As críticas do economista não ficam por aqui. De acordo com Nuno Palma, os fundos europeus infantilizam o país. “Portugal é um adulto de 40 anos a receber mesada da mãe Europa. Acabar com os fundos teria benefícios grandes para a população, mas principalmente a prazo, enquanto os custos estariam concentrados em quem deles hoje beneficia. Logo, estes últimos têm o incentivo a fazer muito barulho para manter tudo como está. É natural, ainda que míope e egoísta”.
E qual a solução? De acordo com o mesmo, internamente, a única decisão que, no seu entender, seria responsável seria avançar para um pacto de regime em que os maiores partidos acordassem rejeitar mais fundos europeus. Ainda assim, acredita que esse é um cenário que não lhe parece provável.

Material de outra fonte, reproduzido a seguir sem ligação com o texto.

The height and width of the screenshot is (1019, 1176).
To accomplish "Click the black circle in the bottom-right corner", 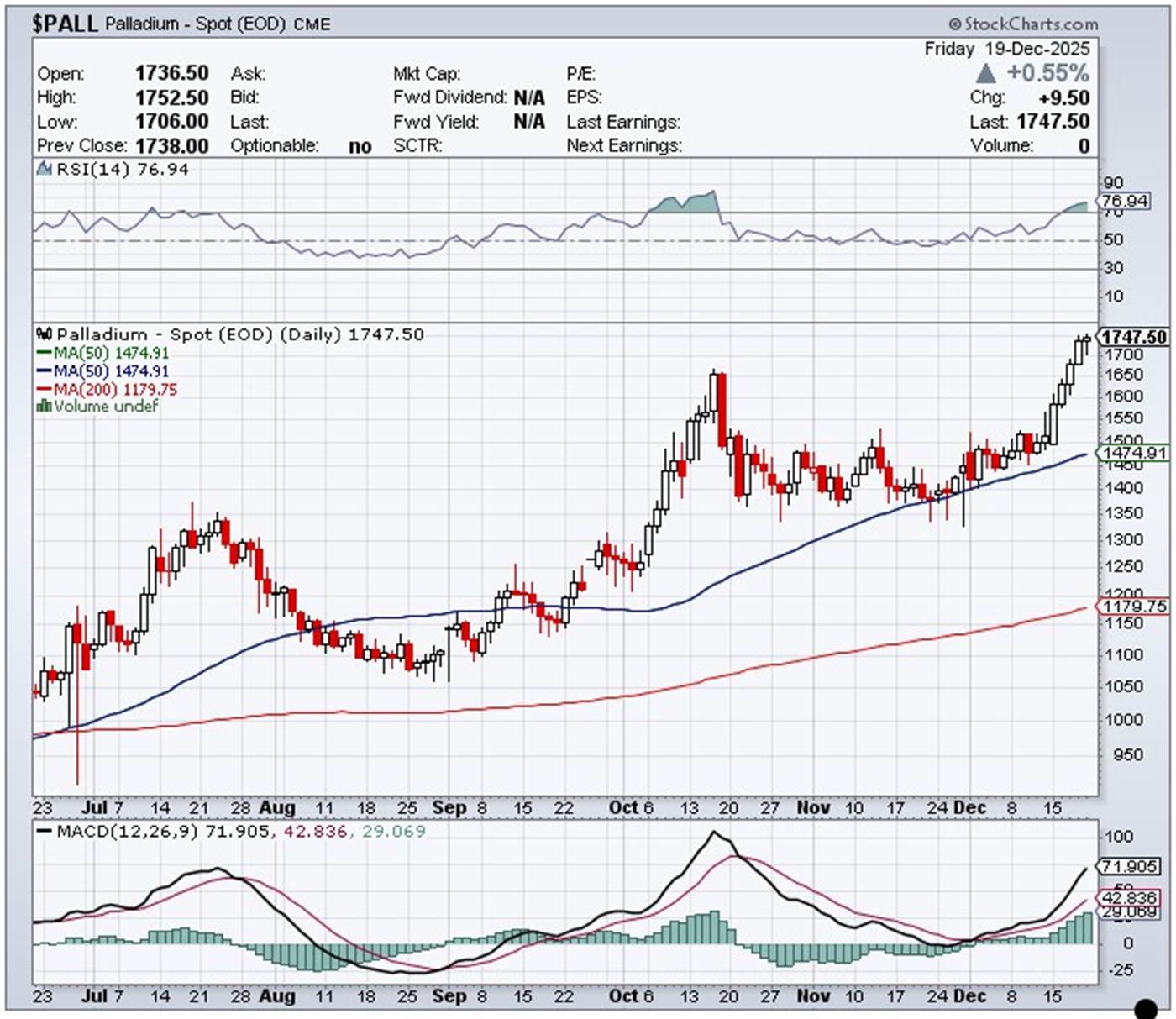I will (x=1146, y=1007).
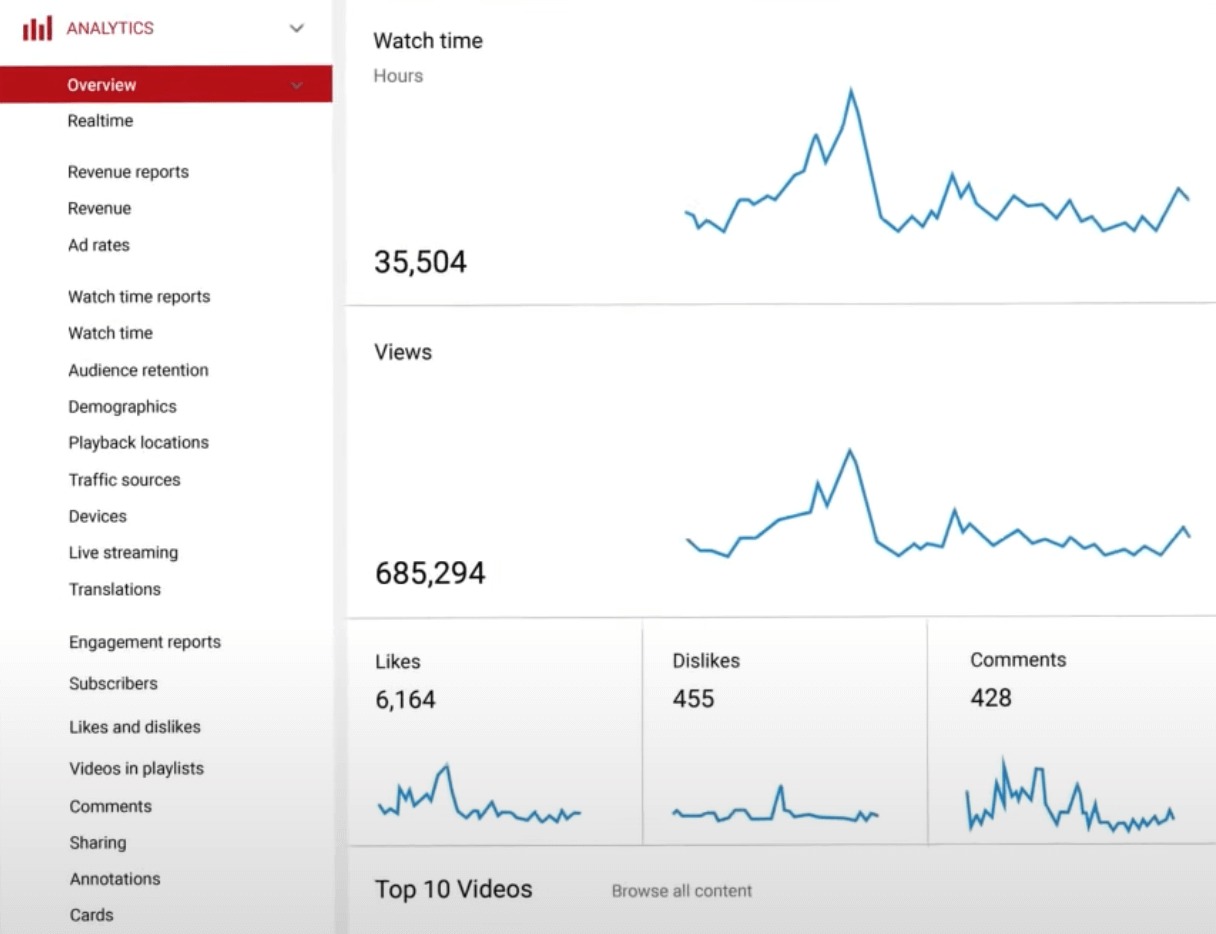
Task: Open Revenue reports section
Action: [128, 172]
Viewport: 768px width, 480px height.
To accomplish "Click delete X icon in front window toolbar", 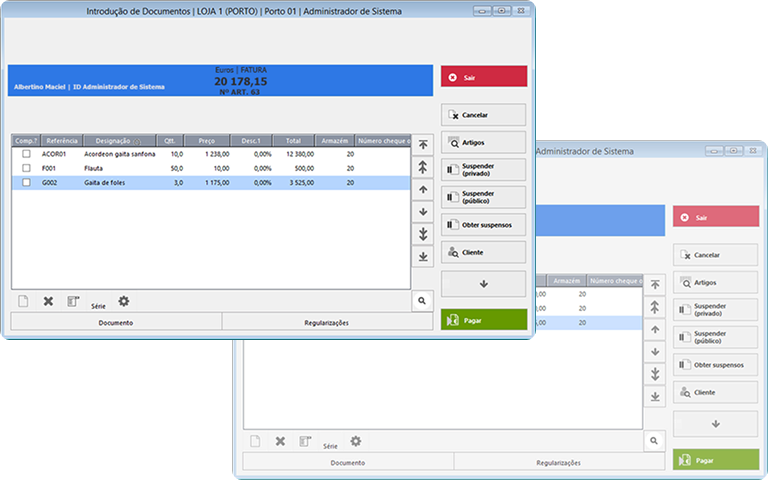I will tap(48, 301).
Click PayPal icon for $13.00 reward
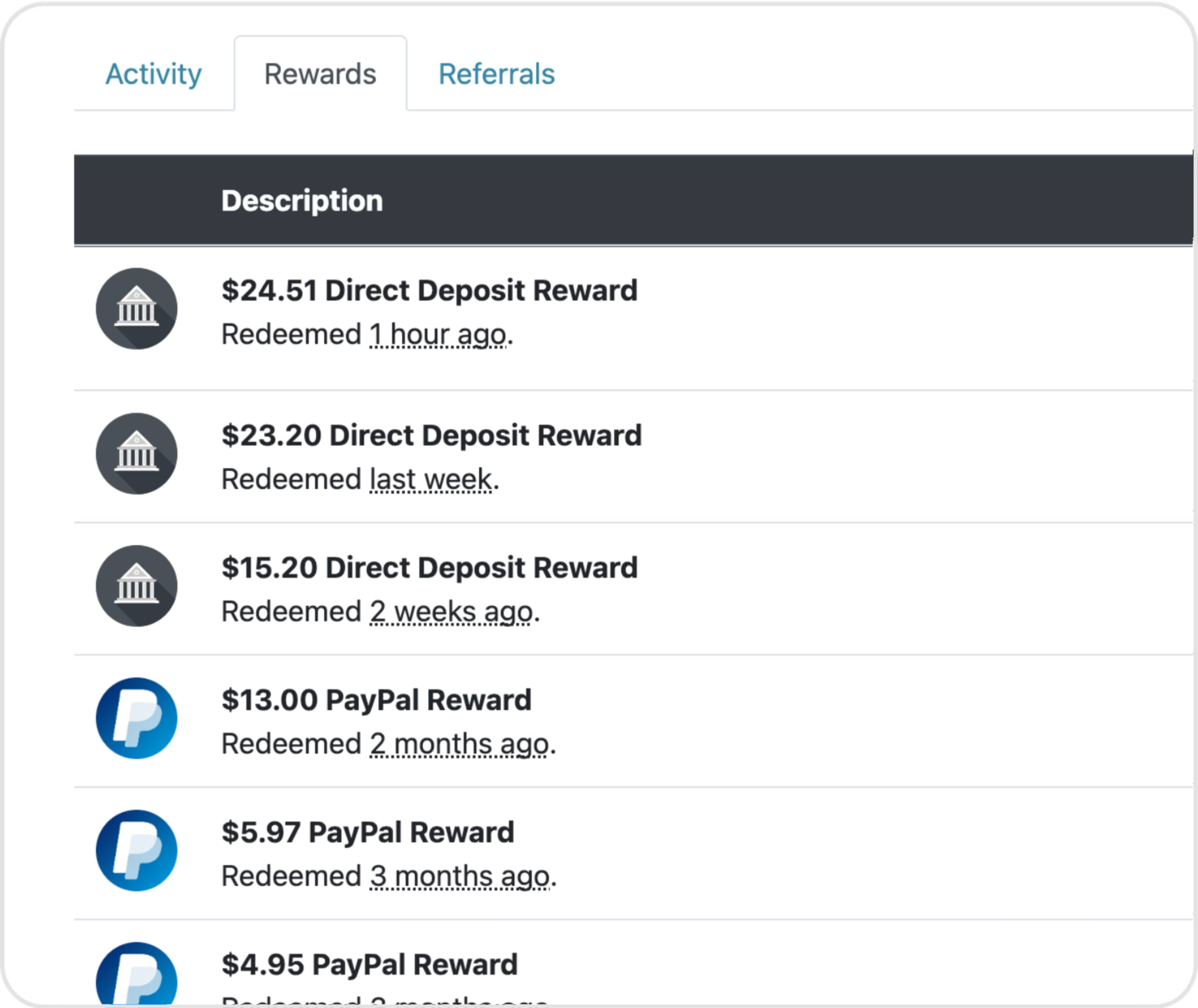The image size is (1198, 1008). (x=137, y=718)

E não hesita: “Falta de vontade de mudar do país reflete algo mais profundo do que apenas maus políticos estarem no poder. O país é como um paciente que se queixa, mas que não muda o seu comportamento, exigindo políticas públicas diferentes”.

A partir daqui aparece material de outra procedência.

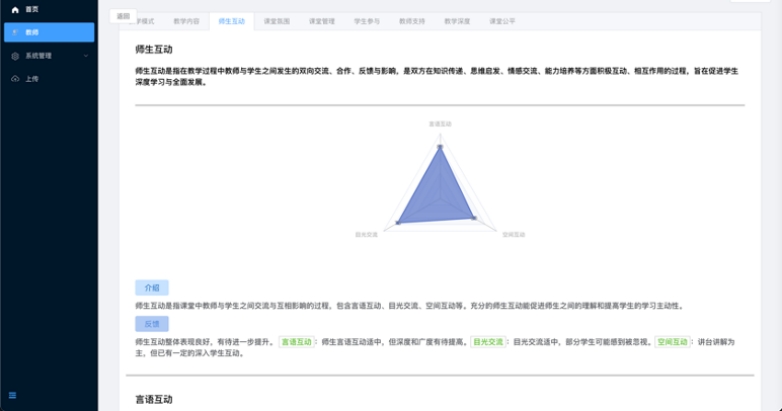Collapse sidebar using hamburger menu icon
Viewport: 782px width, 411px height.
12,395
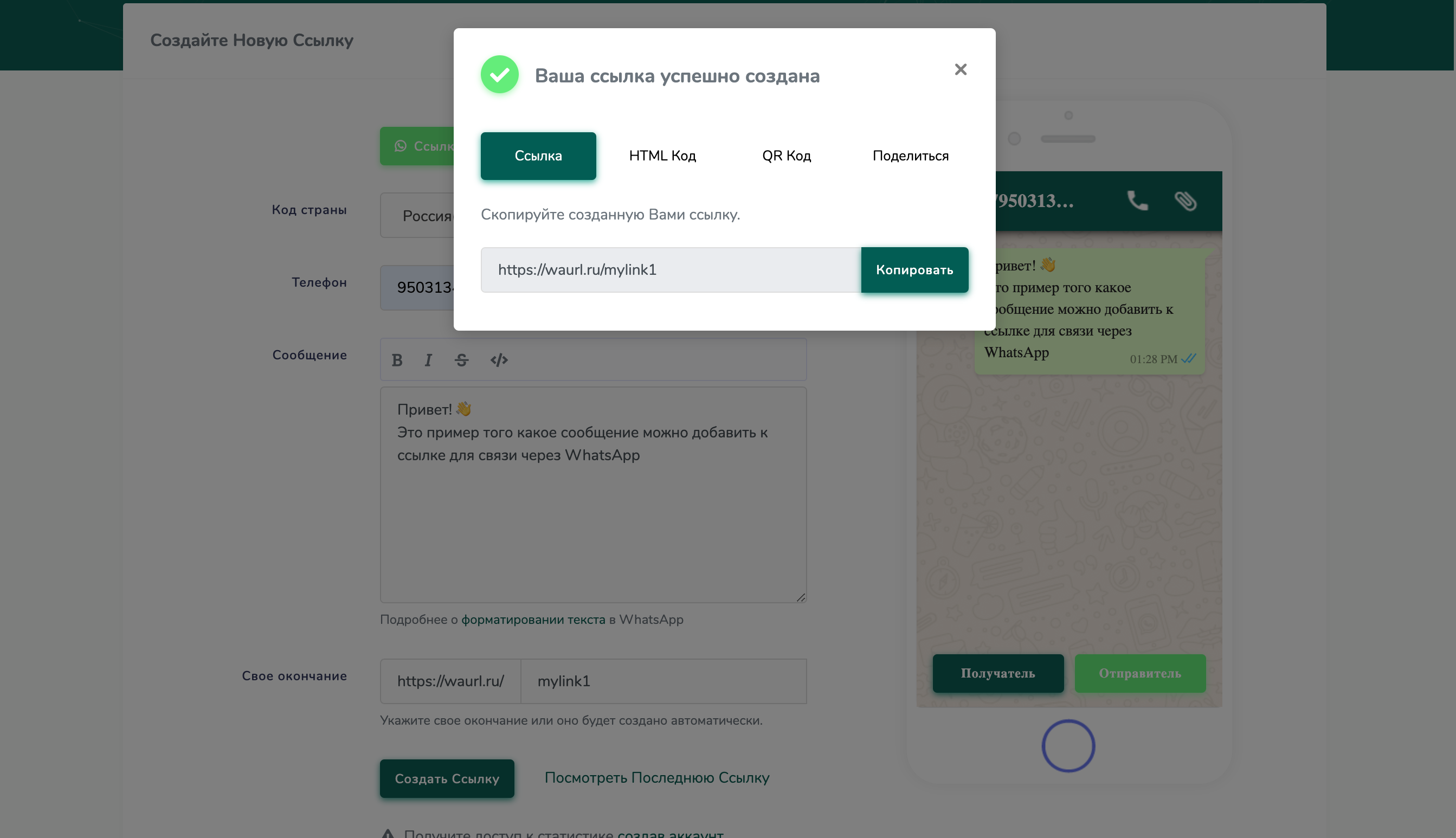The image size is (1456, 838).
Task: Tap the paperclip attachment icon
Action: tap(1185, 201)
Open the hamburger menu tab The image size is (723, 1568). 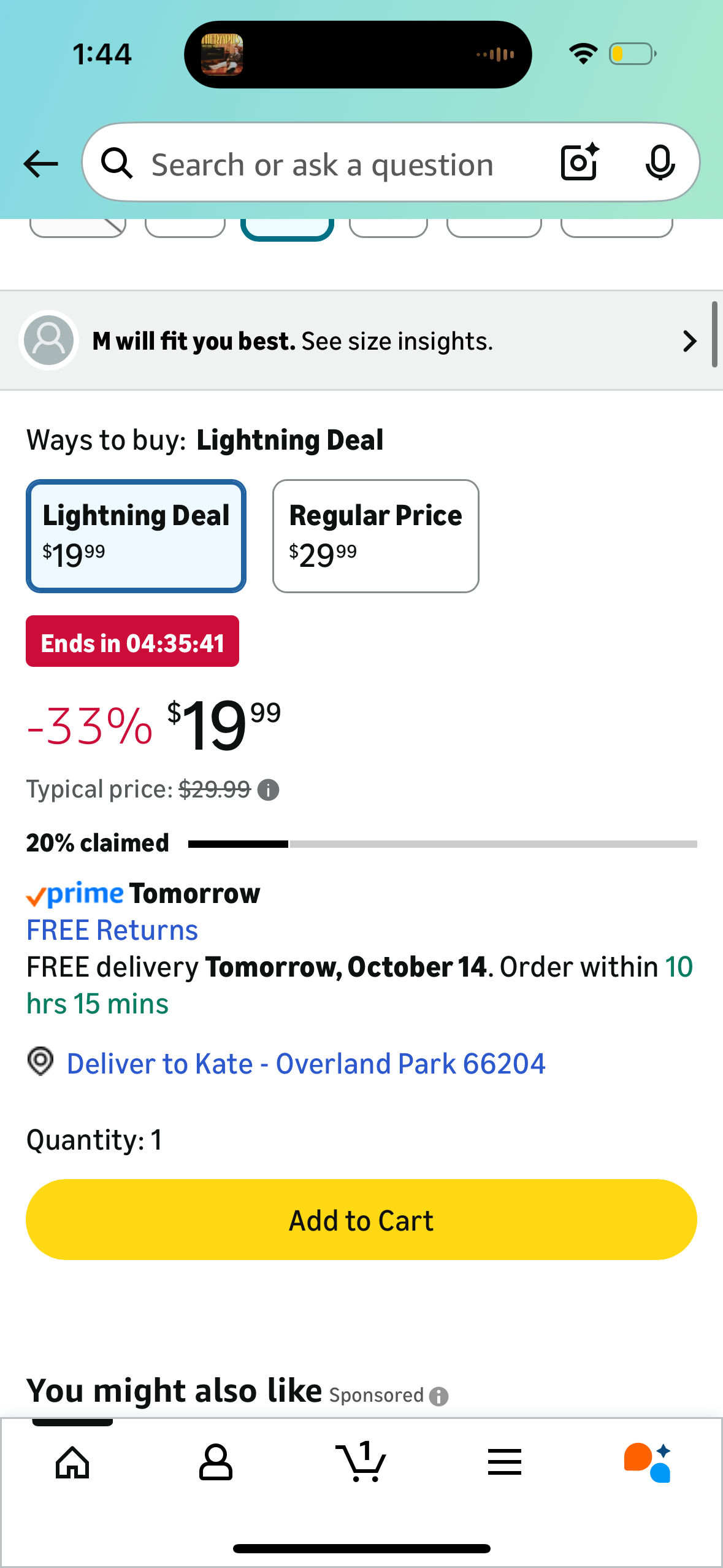click(x=505, y=1462)
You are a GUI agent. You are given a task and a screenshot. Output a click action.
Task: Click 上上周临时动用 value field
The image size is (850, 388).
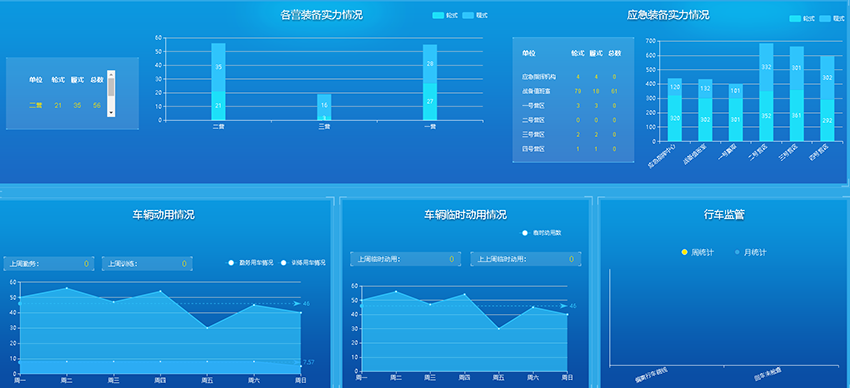coord(525,259)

Também a historiadora Raquel Varela que numa entrevista ao Nascer do SOL alerta para riscos, mas mais no plano da sua execução. “A partir do momento. em que temos massivos empréstimos a entrarem no país, que é o caso do PRR [Plano de Recuperação e Resiliência], cujas decisões não são sujeitas ao tal escrutínio popular democrático, o que temos é uma disputa selvagem por esses recursos”.
E lamenta que Portugal seja um país onde o Estado tem um peso absurdo na vida pública, em que não há sociedade civil, política, associativa, em que não discute a forma de que como é que as verbas comunitárias, nomeadamente a bazuca sejam distribuídas. “Porque é que no PRR se decide que são colocadas não sei quantas eólicas, não sei quantos parques solares em zonas de montado? Porque é que se decide que existe agricultura intensiva no Alentejo ou estufas de plástico em Odemira? Porque é que não se chamaram as populações locais e discutir ‘O que é que faz falta ao país?’. Estamos numa situação em que não temos emergências de maternidades abertas e achamos que a política são os empréstimos do PRR para ir pôr eólicas onde havia montado”, questiona.
Perante este cenário Raquel Varela não hesita: “Eu quero discutir o PRR, nem sei se é preciso um PRR”.